As RNA is produced from DNA, the linear protein coding ‘exons’ have ‘introns’ between them. Like cutting out unnecessary dialogue in a music track, splicing removes the intron, resulting in an mRNA of spliced-together exons. Some exons are not included in the final mRNA in all cells, and these remixes are termed “alternatively spliced (AS)”. Using a new approach for enriching mRNA from specific cell types, the Calarco lab extracted RNA from different tissues and individual sets of brain cells of the nematode worm C. elegans and then selected all the sequences that showed alternative splicing.
Bina Koterniak, a Ph.D. student in the lab, then analyzed this database of sequences to find patterns in the RNA codes that resulted in alternative splicing. Intriguingly, Koterniak’s analysis identified hundreds of novel AS transcripts both across tissues and even in specific brain cells of the animal. This process thus generates a remarkable amount of diversity even in an organism with a compact nervous system.

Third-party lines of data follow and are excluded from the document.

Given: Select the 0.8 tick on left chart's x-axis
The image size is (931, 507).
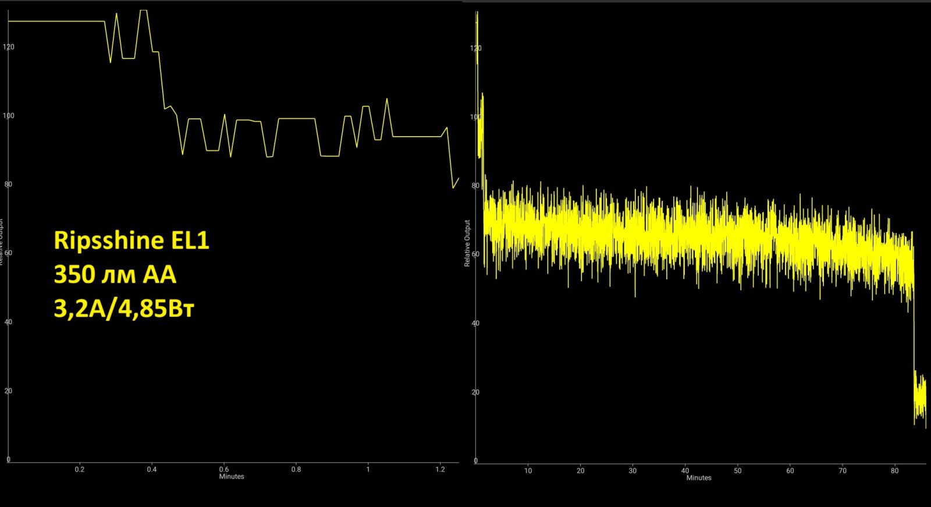Looking at the screenshot, I should [296, 469].
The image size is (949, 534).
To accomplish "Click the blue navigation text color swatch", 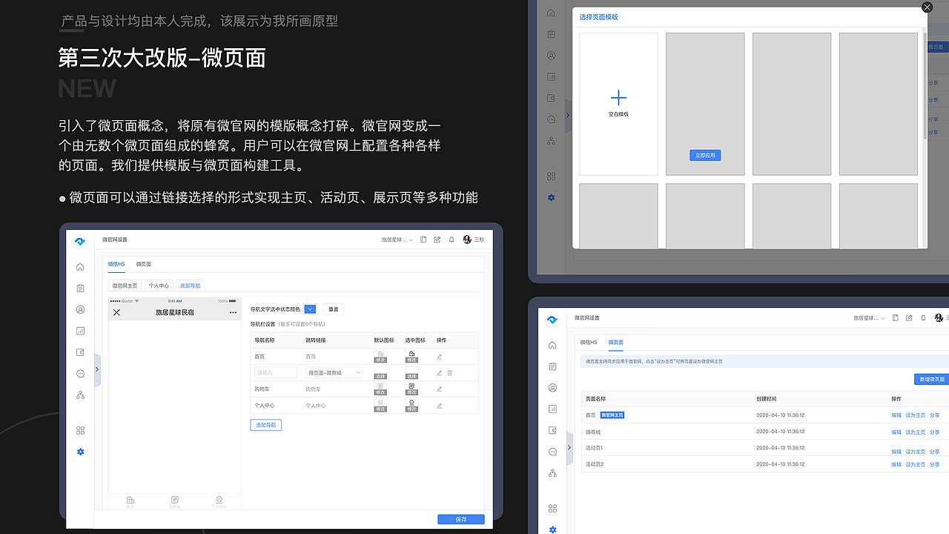I will 310,309.
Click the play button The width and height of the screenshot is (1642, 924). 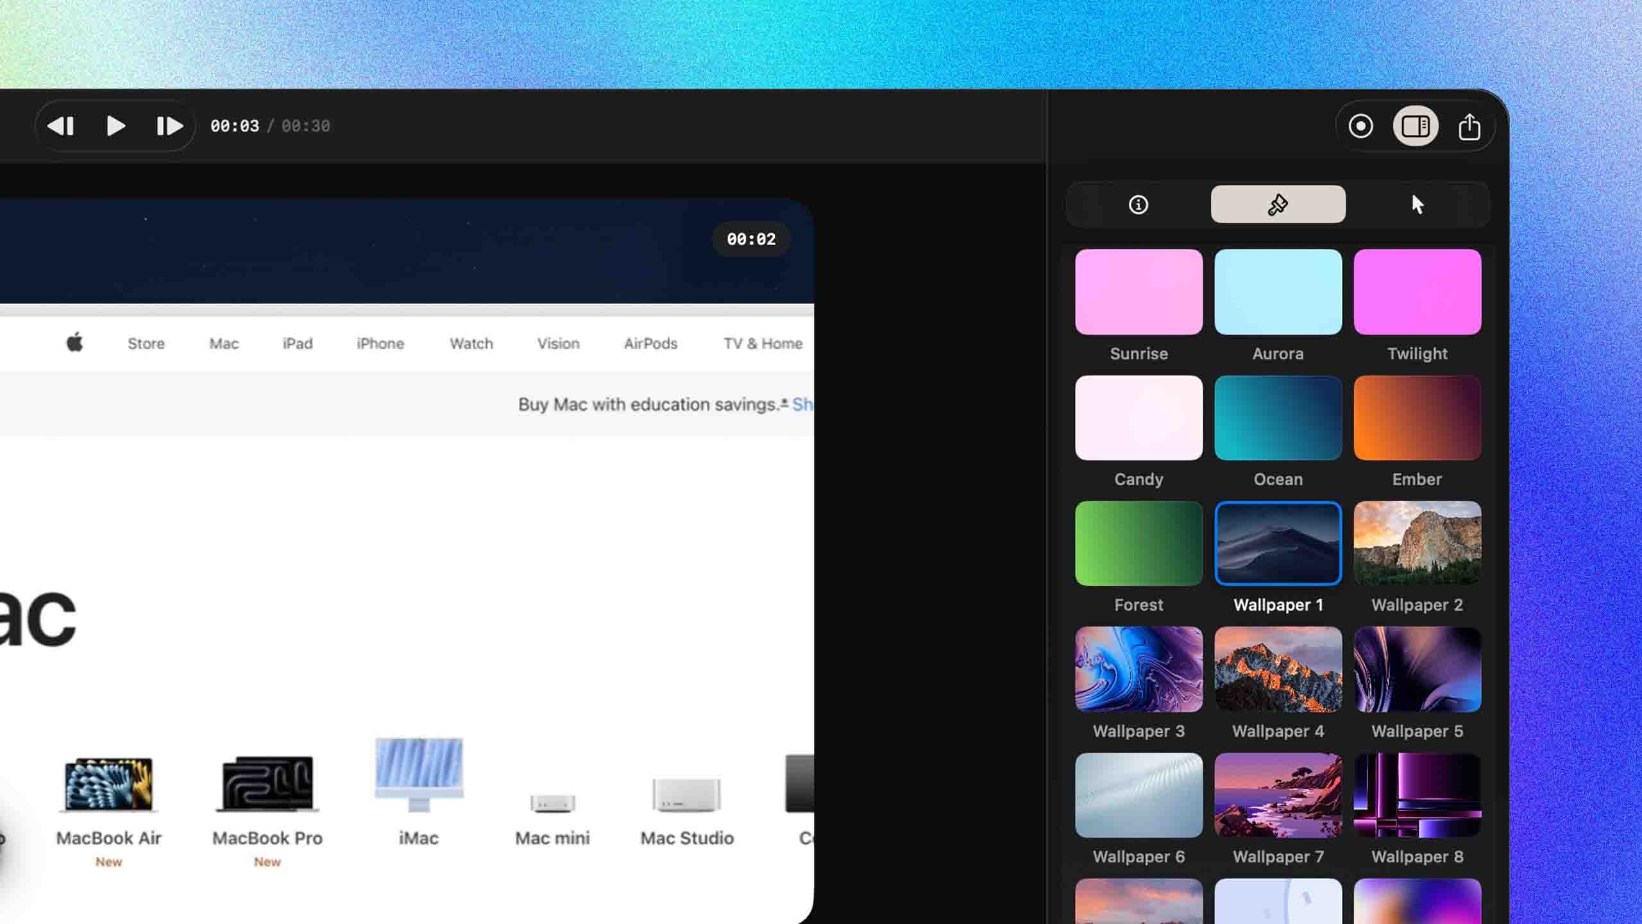pyautogui.click(x=115, y=126)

Fellow graduate student Pallavi Pilaka selected a few of those short codes from multiple genes that appeared to be specific to muscle or nervous system tissue. Koterniak and Pilaka, the co-lead authors on this study, noticed that a protein-RNA interaction site specific to the UNC-75/CELF protein was present in many of the AS transcripts.

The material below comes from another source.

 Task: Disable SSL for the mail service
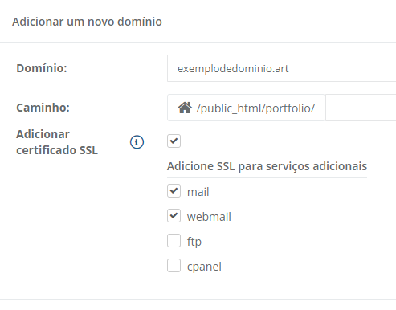point(174,191)
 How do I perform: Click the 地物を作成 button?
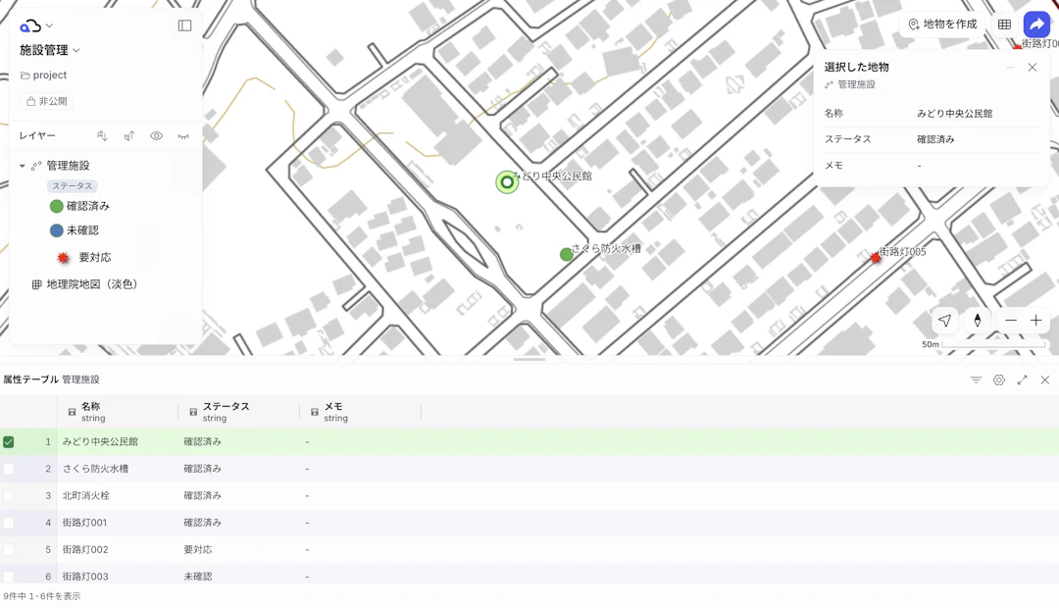[943, 25]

By creating a mash-up of the coded RNA and an RNA for coloured fluorescent proteins, they made some cells light up red and others green depending on the code contained in the spliced region. Remarkably, diverse colour patterns in individual tissues and brain cells could be observed in live animals. Pilaka was surprised and excited to see that for genes with a mutated UNC-75/CELF binding site, the green signal was greatly reduced. This mechanism is thought to occur due to splicing repression by UNC-75/CELF via interactions with the splice site.

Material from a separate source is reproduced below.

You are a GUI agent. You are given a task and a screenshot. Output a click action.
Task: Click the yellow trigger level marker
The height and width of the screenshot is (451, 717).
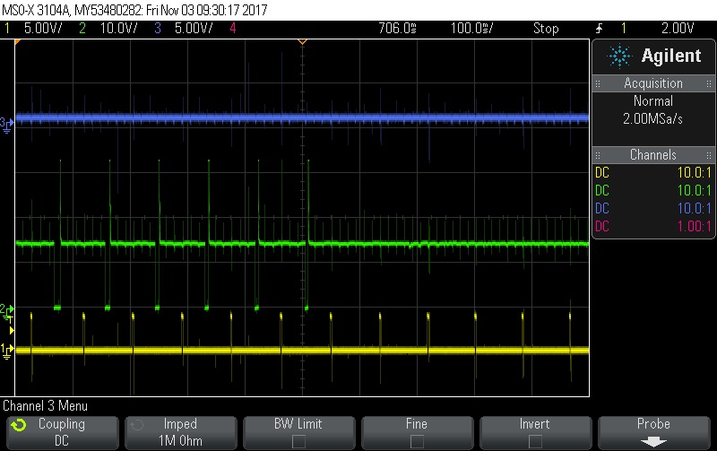tap(11, 331)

With this information, Calarco’s lab could delve deeper into the patterns in AS RNA and try to infer the regulation behind these patterns. Koterniak was happy to have such a large dataset to work with, as it yielded not just deep knowledge of AS sequences, but also broad representation of different tissues.
By teaming up with Iva Pritišanac, a postdoctoral fellow in the labs of Alan Moses and Julie Forman-Kay, Koterniak found that AS exons more often overlapped with and encoded intrinsically disordered regions in proteins. Moreover, AS exons are often shorter than non-AS exons but are flanked by longer intron sequences, likely impacting how they are recognized by the splicing machinery. Their studies yielded a further surprise that among these tissue-regulated exons are several microexons only 3-27 nucleotides in length. These microexons were found in other species of worm, indicating that they were conserved through millions of years of evolution. “The conservation is not just in the spliced exon, but spreads out into adjacent introns, and it was exciting to see these signatures in genes with tissue-biased exon splicing patterns” notes Pallavi.
Calarco summarizes that “our results overall show that these features associated with AS exons are conserved with striking similarities to vertebrates, making C. elegans a great model system to better understand this critical layer of gene regulation. We are getting an indication of universal evolutionary constraints shaping the genes and protein regions affected by alternative splicing. An important goal will be to further explore how these conserved AS exons are affecting the proteins they encode and ultimately what impact this diversity has on cellular function, particularly in the nervous system.”